It is estimated that over 60 million people were killed during World War II.

In the face of such unimaginable horror and heartache, people resolve to be optimistic about the value of life and find positive ways to move forward.

What followed in both Europe and the Pacific at the mid-point of the 20th-century is a testament about the will to live in a better world.

Many great photographers - too numerous to mention, were shaped by circumstances of the post-World War II era.

Hungarian photographer Robert Capa (1913-1954) is perhaps one of the most influential of his time - certainly one of the most prolific. Through his work with a camera, Capa revealed both the beauty of the human spirit and the gruesome cruelty of man’s inhumanity to man.

Capa’s most notable quote is: “If your pictures aren’t good enough, you’re not close enough.”

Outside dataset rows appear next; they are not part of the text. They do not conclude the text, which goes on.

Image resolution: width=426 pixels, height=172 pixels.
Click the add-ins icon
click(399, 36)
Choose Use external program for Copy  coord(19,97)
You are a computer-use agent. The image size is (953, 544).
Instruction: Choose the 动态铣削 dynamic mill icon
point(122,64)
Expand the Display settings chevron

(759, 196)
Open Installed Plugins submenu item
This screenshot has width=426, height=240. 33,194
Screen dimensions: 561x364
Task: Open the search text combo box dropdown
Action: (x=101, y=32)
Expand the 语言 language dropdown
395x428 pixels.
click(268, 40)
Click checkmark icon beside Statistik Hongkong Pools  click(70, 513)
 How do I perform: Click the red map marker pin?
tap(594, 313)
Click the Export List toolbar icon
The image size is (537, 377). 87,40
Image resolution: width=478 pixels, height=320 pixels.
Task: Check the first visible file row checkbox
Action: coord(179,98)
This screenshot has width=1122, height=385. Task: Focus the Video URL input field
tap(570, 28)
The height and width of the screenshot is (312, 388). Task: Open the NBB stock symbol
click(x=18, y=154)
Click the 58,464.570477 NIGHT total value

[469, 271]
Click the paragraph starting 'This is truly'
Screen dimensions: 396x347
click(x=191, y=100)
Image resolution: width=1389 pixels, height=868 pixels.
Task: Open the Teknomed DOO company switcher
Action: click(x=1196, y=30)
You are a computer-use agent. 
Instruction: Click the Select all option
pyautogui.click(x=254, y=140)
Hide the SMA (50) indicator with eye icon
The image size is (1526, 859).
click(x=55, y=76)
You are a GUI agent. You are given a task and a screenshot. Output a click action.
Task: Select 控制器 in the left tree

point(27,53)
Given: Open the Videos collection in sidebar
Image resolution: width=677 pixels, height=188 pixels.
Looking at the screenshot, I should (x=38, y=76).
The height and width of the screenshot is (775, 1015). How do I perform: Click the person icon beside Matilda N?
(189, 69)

With this in mind, I recently decided to experience Vintage Day at Howden Market Place near my home in Yorkshire. The annual event celebrated life in England from the late 1940s-to-the-1960s, a time of profound change in my country.

For the occasion, I dressed as a 1950s news reporter, Panama-type trilby hat with a press card slipped into the rim. Waistcoat, slacks, white jacket and a Dickie bow to compliment the look. With my retro-looking Fuji XT10 in hand, I set off for Vintage Day.

It always helps to blend, when taking street shots, no matter the era.

On arrival, I felt like I had gone through a time portal. Bunting criss-crossed the street, greasy 1960s bikers chatted around their machines.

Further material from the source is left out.